I started with fresh pickeral sprinkled with salt and pepper and laid lemon slices on top then squeezed lemon juice on top














into the smoker with alder wood at 190 for 2.5 hrs pulled when they just started to flake I wish you could smell that mmm













it turned out great smells even better and will taste awesome I hope went simple cause love I love pickeral







thanks for lookin I am done smokin for the weekend but it was fun I also made 10 pounds of jerky


----------



## fpnmf (May 15, 2011)

Nice!!!

   Craig


----------



## miamirick (May 15, 2011)

great looking fish there Jeff


----------



## alaskanbear (May 15, 2011)

Looks delicious, and very attractive , make a nice plate..

Rich


----------



## jefflisa828 (May 15, 2011)

thanks guy's I would have plated it to lol but it's not mine my father in law bought it and asked me to smoke it for him and since I got my smoker from him cause he bought it used it once and couldn't figure it out he gave it to me for 80 bucks and now i am hooked on it lol.

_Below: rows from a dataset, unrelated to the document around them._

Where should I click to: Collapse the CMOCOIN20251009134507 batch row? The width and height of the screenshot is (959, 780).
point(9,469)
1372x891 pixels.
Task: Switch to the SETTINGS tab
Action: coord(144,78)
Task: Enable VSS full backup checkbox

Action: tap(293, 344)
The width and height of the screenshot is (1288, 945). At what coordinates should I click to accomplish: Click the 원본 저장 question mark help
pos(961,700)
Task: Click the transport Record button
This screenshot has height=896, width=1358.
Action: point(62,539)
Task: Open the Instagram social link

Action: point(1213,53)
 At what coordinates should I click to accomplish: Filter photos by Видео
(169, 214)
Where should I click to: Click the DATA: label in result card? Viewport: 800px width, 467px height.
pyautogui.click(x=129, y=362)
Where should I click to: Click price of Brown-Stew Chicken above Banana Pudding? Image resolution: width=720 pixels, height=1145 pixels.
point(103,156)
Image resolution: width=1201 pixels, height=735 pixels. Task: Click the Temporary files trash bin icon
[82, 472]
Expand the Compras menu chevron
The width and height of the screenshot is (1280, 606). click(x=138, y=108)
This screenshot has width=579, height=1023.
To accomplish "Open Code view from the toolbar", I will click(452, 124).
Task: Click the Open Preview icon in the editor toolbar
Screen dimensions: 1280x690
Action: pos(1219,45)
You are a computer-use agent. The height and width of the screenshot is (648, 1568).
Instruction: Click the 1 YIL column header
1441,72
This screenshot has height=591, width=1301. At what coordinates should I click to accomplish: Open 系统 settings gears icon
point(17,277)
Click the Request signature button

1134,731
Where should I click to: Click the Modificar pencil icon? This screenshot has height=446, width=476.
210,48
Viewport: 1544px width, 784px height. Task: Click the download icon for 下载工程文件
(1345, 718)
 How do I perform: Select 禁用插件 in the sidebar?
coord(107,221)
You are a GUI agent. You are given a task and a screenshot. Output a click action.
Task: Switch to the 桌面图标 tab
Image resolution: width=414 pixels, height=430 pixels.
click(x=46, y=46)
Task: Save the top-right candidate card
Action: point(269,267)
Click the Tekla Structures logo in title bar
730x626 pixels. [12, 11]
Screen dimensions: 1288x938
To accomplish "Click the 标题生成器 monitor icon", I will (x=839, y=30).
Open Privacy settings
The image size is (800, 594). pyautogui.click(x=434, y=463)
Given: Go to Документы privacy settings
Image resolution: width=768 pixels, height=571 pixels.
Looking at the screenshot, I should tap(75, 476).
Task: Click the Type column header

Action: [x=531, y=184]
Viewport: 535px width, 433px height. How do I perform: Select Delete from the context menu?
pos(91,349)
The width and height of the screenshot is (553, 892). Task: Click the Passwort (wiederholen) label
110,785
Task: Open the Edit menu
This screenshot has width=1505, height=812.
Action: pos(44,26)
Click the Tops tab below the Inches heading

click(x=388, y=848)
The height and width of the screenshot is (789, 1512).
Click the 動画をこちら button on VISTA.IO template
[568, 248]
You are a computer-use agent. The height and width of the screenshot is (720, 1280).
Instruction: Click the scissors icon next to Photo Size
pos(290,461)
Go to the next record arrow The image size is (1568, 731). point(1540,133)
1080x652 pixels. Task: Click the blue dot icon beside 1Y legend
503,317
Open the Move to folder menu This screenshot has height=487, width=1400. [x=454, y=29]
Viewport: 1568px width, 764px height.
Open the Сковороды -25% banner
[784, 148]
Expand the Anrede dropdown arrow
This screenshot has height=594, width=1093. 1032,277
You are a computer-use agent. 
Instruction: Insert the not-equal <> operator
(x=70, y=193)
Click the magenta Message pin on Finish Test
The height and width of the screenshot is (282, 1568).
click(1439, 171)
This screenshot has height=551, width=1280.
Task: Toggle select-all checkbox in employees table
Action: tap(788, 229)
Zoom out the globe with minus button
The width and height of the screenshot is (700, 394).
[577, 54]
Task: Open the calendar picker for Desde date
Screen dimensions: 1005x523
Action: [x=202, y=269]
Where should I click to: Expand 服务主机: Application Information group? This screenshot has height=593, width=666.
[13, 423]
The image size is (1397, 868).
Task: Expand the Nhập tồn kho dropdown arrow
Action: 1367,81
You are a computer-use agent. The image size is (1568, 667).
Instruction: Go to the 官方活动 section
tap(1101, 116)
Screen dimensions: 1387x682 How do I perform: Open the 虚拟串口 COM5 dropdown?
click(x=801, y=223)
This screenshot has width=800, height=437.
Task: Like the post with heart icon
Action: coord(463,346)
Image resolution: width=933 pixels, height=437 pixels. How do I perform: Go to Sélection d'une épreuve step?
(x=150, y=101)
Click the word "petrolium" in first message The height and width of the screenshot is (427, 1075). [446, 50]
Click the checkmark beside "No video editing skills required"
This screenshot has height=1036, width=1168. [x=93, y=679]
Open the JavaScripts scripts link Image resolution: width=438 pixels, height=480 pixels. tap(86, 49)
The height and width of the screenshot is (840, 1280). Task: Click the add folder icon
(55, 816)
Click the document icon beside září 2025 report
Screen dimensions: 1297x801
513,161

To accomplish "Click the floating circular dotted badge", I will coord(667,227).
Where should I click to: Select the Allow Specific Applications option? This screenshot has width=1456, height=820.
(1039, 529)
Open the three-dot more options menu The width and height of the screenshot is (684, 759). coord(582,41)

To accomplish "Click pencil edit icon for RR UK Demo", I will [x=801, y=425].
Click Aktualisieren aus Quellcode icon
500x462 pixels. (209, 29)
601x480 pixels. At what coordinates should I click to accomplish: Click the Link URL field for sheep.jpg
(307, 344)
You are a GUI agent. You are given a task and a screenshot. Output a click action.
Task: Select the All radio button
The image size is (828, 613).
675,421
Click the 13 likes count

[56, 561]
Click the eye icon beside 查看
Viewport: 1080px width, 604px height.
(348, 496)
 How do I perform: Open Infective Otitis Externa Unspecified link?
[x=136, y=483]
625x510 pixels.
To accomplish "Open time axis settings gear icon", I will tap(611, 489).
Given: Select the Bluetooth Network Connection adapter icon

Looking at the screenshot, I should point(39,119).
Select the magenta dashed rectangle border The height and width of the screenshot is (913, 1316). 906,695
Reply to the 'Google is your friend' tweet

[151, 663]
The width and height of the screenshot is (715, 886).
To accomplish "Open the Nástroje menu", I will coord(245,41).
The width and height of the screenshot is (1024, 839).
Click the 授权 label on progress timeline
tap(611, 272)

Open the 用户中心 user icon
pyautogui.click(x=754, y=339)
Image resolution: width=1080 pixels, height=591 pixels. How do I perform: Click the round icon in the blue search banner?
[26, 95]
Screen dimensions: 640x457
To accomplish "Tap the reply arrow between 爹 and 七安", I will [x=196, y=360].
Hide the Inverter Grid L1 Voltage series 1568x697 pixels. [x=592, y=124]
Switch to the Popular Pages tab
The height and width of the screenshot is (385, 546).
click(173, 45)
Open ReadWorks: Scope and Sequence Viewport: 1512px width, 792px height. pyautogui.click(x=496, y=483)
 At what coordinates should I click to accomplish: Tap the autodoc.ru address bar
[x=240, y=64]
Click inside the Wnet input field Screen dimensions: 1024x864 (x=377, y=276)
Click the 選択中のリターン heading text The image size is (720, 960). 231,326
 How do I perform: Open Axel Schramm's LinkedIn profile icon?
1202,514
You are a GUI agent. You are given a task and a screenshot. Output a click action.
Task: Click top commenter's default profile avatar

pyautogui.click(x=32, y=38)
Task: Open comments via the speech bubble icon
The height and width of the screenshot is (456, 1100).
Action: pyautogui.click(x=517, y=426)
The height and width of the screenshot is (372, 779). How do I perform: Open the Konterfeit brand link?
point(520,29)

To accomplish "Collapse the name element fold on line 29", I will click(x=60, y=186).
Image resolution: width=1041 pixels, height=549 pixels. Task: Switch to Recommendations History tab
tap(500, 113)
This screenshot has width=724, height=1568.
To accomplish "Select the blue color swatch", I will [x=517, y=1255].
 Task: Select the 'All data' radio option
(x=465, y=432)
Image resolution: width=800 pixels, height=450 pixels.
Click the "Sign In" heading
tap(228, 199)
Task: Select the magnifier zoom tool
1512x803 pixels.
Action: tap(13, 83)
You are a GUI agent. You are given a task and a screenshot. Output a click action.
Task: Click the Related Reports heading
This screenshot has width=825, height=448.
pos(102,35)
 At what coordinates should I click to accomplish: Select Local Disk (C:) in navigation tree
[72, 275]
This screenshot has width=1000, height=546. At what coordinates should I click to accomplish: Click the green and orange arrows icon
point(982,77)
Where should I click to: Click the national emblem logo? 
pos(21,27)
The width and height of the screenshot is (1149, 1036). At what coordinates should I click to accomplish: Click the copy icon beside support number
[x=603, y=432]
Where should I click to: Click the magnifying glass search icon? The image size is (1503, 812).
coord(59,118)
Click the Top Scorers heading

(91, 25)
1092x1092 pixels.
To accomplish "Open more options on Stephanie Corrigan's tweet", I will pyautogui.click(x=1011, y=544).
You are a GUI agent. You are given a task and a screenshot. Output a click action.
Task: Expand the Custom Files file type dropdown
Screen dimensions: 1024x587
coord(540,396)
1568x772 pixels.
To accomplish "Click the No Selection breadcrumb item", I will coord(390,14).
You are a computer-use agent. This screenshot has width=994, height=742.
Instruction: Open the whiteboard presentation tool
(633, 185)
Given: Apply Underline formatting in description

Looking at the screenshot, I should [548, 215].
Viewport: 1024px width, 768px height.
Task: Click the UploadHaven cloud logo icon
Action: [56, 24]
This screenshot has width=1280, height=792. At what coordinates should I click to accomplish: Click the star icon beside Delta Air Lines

So as a thank you gift I promised I wouldn't eat it


----------



## nwdave (May 15, 2011)

Jeff, Jeff, Jeff!!!!!
	

	
	
		
		



		
		
	


	





   You should always check the meat before serving it or passing it along to someone else.


----------



## jefflisa828 (May 15, 2011)

sorry I should have read that before I vac packed it


----------



## sqwib (May 16, 2011)

Awesome


----------



## roller (May 16, 2011)

Nice ...


----------



## Bearcarver (May 16, 2011)

Looks great Jeff!!!

We always ground the pickeral we caught in PA for fish patties (cakes).

They were always so darn full of bones! Maybe because they were only between 18" and 25" long.

They always have nice white meat though!

Bear


----------



## jefflisa828 (May 16, 2011)

thanks guy's and the bones are nuts my father in law likes them smoked cause he can just pick them apart


----------



## SmokinAl (May 16, 2011)

They sure look good Jeff. I've had smoked pickeral and they do have a lot of bones, but like your father-in-law said the meat pulls away from the bones easily when they are smoked, and they sure taste good.


----------



## venture (May 16, 2011)

Very nice, I can tell they are good without tasting.  Having said that, quality control does not constitute "eating" the meat.

Good luck and good smoking.


----------